### [Directions for this task]
In the entries below, find every line holding the string "button" and collect it.

[Collected data]

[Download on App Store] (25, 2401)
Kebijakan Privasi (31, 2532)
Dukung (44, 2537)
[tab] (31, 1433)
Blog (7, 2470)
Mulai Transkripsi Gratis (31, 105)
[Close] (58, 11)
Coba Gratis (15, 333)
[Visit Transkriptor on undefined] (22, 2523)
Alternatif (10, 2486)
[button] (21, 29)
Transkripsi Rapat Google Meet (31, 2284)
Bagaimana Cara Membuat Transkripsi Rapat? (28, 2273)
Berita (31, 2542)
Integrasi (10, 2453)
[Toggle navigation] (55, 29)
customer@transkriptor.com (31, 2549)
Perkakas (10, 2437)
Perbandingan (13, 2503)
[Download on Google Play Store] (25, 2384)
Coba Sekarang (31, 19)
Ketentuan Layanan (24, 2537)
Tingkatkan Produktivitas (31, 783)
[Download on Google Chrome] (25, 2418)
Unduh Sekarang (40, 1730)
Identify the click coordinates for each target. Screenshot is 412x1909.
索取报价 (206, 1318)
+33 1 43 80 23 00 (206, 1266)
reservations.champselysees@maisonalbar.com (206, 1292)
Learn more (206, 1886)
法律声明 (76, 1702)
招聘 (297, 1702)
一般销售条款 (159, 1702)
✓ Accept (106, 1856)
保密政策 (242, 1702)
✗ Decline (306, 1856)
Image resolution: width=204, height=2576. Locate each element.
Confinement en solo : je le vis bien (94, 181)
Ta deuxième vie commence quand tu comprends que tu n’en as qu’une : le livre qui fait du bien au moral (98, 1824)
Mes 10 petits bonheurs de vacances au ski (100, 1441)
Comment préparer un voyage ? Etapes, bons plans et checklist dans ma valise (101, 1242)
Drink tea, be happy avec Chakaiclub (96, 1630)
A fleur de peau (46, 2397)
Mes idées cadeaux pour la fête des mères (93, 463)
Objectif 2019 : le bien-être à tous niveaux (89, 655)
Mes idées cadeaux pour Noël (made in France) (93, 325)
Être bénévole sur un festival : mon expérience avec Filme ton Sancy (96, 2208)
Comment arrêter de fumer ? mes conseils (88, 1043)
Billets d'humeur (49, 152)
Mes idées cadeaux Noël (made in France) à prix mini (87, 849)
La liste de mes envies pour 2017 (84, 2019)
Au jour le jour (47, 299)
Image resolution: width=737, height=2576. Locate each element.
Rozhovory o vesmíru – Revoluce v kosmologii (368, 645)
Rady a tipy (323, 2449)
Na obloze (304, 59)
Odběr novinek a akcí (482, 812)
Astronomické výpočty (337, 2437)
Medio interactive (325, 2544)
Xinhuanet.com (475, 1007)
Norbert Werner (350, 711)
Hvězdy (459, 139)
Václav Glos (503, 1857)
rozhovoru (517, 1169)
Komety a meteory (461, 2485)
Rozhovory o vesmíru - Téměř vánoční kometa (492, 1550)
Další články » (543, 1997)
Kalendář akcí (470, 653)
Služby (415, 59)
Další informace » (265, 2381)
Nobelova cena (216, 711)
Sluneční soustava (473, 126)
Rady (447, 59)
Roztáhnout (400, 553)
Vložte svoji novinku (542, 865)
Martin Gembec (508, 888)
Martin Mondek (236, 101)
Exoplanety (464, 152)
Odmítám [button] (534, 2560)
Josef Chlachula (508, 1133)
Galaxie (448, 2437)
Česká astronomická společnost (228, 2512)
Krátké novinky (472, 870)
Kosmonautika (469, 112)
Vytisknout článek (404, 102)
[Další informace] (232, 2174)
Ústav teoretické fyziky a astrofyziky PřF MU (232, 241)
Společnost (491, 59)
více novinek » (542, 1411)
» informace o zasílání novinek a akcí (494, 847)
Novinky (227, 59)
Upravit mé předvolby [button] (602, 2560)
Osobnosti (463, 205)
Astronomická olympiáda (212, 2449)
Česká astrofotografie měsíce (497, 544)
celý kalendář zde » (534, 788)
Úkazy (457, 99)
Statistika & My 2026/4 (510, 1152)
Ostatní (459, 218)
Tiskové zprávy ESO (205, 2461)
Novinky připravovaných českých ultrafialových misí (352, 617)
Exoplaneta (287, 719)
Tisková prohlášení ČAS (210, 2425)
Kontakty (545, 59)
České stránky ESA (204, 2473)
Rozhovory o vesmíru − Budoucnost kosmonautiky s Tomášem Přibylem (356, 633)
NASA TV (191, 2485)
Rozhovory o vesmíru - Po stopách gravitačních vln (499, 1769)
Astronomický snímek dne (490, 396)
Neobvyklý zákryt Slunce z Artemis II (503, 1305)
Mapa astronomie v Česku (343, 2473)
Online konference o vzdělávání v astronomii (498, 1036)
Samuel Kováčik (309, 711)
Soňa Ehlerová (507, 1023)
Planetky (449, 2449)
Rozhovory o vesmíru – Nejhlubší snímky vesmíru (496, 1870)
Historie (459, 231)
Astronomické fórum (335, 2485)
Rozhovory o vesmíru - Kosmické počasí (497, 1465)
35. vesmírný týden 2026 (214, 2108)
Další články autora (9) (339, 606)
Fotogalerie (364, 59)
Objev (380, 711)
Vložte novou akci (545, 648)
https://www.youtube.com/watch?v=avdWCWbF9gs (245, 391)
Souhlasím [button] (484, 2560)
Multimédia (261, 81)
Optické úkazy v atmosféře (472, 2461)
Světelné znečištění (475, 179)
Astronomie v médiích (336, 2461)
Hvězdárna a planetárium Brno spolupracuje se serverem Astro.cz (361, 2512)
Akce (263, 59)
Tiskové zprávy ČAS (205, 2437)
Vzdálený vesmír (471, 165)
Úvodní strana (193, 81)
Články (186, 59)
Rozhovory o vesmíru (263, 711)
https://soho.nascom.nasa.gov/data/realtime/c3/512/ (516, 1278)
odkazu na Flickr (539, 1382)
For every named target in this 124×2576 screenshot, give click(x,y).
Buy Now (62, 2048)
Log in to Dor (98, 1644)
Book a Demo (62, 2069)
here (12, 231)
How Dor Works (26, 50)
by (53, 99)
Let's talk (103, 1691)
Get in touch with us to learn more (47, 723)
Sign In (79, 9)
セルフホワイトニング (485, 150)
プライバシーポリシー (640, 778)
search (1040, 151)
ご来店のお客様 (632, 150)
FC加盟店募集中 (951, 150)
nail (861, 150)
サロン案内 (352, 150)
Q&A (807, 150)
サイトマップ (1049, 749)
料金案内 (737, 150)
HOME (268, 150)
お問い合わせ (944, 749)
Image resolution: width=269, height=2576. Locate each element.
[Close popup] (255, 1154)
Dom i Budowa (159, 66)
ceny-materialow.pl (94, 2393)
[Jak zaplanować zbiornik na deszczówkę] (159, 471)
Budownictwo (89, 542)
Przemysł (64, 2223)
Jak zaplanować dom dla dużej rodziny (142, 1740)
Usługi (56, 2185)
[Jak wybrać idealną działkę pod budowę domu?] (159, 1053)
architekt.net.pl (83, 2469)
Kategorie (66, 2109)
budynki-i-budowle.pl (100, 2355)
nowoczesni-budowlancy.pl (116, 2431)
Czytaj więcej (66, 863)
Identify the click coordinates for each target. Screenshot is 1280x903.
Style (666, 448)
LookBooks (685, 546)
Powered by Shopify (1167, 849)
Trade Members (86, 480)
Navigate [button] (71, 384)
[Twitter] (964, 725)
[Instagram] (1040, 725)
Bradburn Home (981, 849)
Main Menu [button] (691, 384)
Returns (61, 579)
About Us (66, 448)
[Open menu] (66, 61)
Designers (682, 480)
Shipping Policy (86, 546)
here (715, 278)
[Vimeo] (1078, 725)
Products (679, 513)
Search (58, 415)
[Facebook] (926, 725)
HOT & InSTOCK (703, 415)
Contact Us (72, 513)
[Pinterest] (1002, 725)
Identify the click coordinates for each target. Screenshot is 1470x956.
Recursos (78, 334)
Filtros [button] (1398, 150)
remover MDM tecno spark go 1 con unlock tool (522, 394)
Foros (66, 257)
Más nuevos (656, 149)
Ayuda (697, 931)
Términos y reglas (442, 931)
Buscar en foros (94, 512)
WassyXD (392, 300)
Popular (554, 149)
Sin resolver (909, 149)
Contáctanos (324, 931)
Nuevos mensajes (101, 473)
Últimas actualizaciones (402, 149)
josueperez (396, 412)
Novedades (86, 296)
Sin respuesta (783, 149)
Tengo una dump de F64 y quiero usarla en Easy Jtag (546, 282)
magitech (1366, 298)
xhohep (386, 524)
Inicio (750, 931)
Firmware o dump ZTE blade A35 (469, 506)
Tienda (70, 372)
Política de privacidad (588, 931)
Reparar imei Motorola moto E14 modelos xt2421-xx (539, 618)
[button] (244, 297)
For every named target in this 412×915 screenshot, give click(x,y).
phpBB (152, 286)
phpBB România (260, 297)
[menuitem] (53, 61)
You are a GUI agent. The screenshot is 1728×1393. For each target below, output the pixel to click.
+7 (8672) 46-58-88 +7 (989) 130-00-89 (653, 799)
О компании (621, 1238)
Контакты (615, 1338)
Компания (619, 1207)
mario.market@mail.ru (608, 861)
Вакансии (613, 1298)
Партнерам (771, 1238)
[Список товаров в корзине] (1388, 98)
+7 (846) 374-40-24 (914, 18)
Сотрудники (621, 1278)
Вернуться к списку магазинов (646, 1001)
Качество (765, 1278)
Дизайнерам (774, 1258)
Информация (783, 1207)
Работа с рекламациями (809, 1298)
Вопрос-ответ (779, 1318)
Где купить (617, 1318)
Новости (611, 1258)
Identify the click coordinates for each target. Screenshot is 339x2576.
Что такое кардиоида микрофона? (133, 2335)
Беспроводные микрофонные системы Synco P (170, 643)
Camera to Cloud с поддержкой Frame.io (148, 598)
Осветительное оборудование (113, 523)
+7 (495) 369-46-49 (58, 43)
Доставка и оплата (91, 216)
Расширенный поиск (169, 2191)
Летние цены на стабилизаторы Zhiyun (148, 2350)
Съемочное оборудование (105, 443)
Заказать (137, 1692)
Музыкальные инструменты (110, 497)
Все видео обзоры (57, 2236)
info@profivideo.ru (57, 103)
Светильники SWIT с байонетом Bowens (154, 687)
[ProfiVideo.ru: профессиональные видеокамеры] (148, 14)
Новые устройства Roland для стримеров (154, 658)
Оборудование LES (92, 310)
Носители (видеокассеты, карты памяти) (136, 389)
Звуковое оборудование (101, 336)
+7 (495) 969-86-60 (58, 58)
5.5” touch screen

### [Answer for this exercise]
[button] (21, 29)
Odmítám [button] (534, 2560)
Upravit mé předvolby [button] (602, 2560)
Souhlasím [button] (484, 2560)
Navigate [button] (71, 384)
Main Menu [button] (691, 384)
Filtros [button] (1398, 150)
[button] (244, 297)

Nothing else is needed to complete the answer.